Traité de la vérité de la religion chrétienne

2. Où l’on fait voir, en recherchant les principes de nos erreurs, que le sentiment qui établit l’existence de Dieu, n’est point un faux préjugé.

Encore qu’on ne doive point douter de tout avec les sceptiques, il est bon néanmoins de se défier de sa raison ; parce que si la nature a donné à tous les hommes un sens commun, qui, dans ses premières notions et dans les jugements qu’il forme avec une liberté entière, ne saurait être un principe d’erreur, l’expérience nous convainc que l’homme n’est que trop sujet à se tromper dans les matières qui l’intéressent, ou qui sont susceptibles de préoccupation.

Il est certain qu’il y a en nous une lumière naturelle qui ne nous trompe point, et des préjugés qui nous trompent : sans ces préjugés nous ne serions jamais dans l’erreur ; et sans cette lumière naturelle, nous y serions toujours. La difficulté consiste à démêler ces deux principes si différents, et à en faire un juste discernement ; en quoi il est certain qu’on réussira si l’on joint l’expérience à la raison.

Il serait difficile de rapporter nos erreurs ou nos préjugés à d’autres causes qu’à quelqu’une de ces trois : à la qualité des choses que nous connaissons, ou à la manière dont elles sont proposées à notre entendement, ou à la disposition même de notre esprit.

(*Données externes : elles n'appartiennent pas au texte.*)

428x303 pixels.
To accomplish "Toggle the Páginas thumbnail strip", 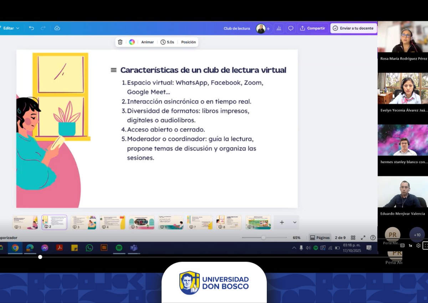I will click(x=320, y=238).
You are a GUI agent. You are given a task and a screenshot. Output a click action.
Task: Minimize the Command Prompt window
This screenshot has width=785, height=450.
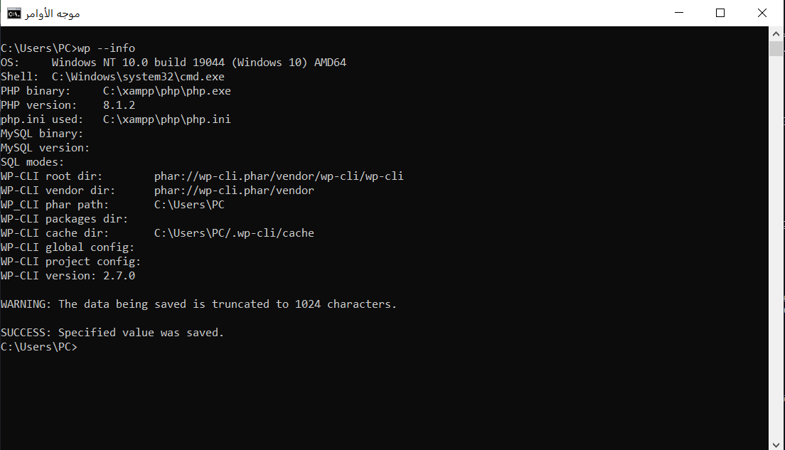679,13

Bien que les choses que nous connaissons puissent être en elles-mêmes difficiles et problématiques, ce qui semble devoir embarrasser notre esprit, et quelquefois l’engager dans l’erreur, nous ne craindrons pas de soutenir que la qualité des choses ne suffit pas pour former nos faux préjugés. Les démonstrations de la géométrie sont difficiles, et néanmoins nous en jugeons sainement. Ces choses qu’on nomme indifférentes, et dont nous jugeons sans contrainte et sans intérêt, sont quelquefois tout à fait problématiques, et le sens commun ne se préoccupe pourtant pas lorsqu’il en juge, parce qu’il doute où il faut douter, et qu’il assure où il faut assurer, ne concevant qu’une simple opinion des choses probables, et jugeant avec certitude des choses évidentes. Ce n’est pas qu’il ne puisse arriver, et qu’il n’arrive même assez souvent, que l’impatience, l’orgueil et la précipitation forment en nous une habitude de vouloir juger avec certitude de toutes choses ; ce qui fait naître mille faux préjugés dans notre entendement : mais alors le dérèglement vient d’ailleurs, et ce n’est point la qualité des choses que nous en devons accuser.

Il ne serait pas plus raisonnable de l’attribuer à quelque disposition naturelle de notre esprit, puisque en ce cas il faudrait que notre esprit fût naturellement disposé à juger mal des choses, de quelque manière qu’elles lui fussent présentées ; et c’est alors que nous ne pourrions nous dispenser d’être pyrrhoniens, et quelque chose de plus encore, puisque nous devrions toujours nous croire dans l’erreur, par la disposition même de notre entendement : mais comme l’expérience et le sentiment d’un nombre presque infini de vérités, dont il nous est impossible de douter, nous rassurent à cet égard, et nous disent qu’il y a une certaine lumière naturelle en nous qui ne nous trompe point, il ne reste sinon que nos erreurs viennent de ce que les objets sont mal proposés à notre esprit.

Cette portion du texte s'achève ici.